Now, le Bourdon was fully aware that one of the surest pulses of approaching hostilities between England and America was to be felt in the far West. If the Indians were in movement, some power was probably behind the scenes to set them in motion. Pigeonswing was well known to him by reputation; and there was that about the man which awakened the most unpleasant apprehensions, and he felt an itching desire to learn all he could from him, without betraying any more of his own feelings, if that were possible.
"I do not think the British will attempt Mackinaw," Ben remarked, after a long pause and a good deal of smoking had enabled him to assume an air of safe indifference.

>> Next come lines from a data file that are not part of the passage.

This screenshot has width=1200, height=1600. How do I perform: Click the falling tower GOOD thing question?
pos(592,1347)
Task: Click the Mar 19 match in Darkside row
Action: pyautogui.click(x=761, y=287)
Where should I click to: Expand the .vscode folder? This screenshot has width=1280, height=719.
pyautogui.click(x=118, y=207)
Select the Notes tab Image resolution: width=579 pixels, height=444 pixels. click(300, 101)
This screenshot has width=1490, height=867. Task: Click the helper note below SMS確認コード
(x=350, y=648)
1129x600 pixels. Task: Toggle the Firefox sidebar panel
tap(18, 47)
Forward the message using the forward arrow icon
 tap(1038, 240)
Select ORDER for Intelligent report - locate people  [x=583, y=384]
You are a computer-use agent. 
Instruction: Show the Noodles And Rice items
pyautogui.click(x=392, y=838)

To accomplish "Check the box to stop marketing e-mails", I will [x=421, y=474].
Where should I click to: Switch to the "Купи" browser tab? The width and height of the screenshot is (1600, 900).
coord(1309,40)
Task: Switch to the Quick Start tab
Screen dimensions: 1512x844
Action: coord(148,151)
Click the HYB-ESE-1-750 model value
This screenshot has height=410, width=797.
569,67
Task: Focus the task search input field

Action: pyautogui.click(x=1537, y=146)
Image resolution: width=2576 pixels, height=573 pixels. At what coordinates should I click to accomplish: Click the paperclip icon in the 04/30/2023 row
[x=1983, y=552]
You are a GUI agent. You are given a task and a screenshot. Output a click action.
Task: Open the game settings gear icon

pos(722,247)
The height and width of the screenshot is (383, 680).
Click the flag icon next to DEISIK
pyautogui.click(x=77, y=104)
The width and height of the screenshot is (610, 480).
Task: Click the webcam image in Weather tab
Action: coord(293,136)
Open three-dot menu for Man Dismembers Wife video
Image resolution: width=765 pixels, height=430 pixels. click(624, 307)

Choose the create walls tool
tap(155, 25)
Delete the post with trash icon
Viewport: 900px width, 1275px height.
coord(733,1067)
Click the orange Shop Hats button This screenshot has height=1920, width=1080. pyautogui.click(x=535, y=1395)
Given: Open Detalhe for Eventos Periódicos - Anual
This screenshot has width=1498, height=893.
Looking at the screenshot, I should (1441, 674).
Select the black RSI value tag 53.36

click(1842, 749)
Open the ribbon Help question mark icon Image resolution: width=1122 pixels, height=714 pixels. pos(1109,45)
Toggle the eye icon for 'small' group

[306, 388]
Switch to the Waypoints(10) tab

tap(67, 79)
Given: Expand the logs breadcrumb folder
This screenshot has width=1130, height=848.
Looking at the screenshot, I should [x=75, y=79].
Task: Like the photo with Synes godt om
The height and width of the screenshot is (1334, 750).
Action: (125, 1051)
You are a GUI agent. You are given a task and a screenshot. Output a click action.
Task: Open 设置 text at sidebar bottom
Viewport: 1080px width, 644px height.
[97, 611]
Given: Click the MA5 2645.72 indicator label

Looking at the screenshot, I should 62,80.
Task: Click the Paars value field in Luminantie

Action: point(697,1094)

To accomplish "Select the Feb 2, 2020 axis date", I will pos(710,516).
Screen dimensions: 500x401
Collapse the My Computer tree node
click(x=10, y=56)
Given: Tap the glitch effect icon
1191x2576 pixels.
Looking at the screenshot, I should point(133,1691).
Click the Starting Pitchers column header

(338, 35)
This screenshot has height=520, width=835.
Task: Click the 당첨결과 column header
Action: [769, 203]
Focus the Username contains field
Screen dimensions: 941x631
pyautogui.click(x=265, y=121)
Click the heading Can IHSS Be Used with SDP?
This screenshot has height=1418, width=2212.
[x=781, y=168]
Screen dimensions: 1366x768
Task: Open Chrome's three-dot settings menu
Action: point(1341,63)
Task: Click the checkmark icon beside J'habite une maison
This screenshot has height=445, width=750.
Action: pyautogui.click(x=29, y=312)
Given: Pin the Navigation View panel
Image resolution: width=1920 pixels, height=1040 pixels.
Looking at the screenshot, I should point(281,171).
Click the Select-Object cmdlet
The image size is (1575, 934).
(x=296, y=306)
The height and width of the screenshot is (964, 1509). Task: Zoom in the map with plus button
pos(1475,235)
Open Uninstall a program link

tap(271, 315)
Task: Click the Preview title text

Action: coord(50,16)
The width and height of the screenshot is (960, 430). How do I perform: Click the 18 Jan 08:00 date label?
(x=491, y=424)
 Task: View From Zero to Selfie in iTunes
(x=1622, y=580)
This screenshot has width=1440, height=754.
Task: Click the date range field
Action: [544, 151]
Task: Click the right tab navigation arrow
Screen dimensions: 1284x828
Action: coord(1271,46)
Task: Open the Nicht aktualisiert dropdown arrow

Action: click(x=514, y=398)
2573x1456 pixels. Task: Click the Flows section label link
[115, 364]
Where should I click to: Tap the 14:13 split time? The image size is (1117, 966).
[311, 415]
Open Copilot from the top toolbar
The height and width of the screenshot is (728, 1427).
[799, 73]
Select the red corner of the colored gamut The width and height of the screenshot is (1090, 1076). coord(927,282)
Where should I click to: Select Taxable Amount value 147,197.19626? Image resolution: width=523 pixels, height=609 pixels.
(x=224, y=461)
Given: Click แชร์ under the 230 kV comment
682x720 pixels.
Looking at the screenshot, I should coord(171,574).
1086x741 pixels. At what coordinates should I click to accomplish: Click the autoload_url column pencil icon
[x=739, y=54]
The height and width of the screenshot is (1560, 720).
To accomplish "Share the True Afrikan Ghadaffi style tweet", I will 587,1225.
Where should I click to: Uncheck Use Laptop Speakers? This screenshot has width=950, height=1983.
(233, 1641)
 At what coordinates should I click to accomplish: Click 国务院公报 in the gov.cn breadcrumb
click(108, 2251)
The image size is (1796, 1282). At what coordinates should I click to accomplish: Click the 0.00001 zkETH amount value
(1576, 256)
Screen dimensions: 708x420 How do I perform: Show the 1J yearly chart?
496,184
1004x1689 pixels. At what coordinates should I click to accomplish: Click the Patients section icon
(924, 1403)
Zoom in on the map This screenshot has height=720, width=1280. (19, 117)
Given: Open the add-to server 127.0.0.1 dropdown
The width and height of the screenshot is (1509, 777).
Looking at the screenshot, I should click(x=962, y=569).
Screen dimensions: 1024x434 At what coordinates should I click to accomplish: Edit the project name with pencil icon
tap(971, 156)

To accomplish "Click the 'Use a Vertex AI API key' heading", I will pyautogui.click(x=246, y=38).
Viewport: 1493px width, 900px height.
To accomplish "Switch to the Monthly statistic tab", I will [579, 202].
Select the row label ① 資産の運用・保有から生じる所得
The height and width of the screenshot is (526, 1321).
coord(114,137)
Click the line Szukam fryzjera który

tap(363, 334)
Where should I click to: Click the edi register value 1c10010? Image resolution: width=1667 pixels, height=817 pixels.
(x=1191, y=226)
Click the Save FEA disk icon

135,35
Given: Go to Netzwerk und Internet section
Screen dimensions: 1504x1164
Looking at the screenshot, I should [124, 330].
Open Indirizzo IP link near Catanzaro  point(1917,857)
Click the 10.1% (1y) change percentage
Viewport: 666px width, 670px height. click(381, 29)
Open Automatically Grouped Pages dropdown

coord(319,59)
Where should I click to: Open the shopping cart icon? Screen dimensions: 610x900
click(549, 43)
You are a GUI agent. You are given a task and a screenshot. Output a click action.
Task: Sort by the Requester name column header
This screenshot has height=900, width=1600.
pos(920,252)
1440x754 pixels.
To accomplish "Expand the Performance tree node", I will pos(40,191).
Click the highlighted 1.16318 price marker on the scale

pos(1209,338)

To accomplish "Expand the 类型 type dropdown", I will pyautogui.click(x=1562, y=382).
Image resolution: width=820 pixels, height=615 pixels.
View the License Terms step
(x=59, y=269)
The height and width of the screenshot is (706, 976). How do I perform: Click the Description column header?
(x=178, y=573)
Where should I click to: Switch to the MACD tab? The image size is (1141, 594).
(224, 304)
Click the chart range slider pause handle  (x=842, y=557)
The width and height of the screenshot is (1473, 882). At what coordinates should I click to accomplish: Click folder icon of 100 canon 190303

"Got him, I tell you," answered Pigeonswing, pointedly.
"Got what, Chippewa?"
"Him--Mac-naw--got fort--got so'gers--got whole island. Know dat, for been dere."
This was astounding news, indeed! The commanding officer of that ill-starred garrison could not himself have been more astonished, when he was unexpectedly summoned to surrender by an enemy who appeared to start out of the earth, than was le Bourdon, at hearing this intelligence. To western notions, Michilimackinac was another Gibraltar, although really a place of very little strength, and garrisoned by only one small company of regulars. Still, habit had given the fortress a sort of sanctity among the adventurers of that region; and its fall, even in the settled parts of the country, sounded like the loss of a province. It is now known that, anticipating the movements of the Americans, some three hundred whites, sustained by more than twice that number of Indians, including warriors from nearly every adjacent tribe, had surprised the post on the 17th of July, and compelled the subaltern in command, with some fifty odd men, to surrender. This rapid and highly military measure, on the part of the British, completely cut off the post of Chicago, at the head of Lake Michigan, leaving it isolated, on what was then a very remote wilderness. Chicago, Mackinac, and Detroit, were the three grand stations of the Americans on the upper lakes, and here were two of them virtually gone at a blow!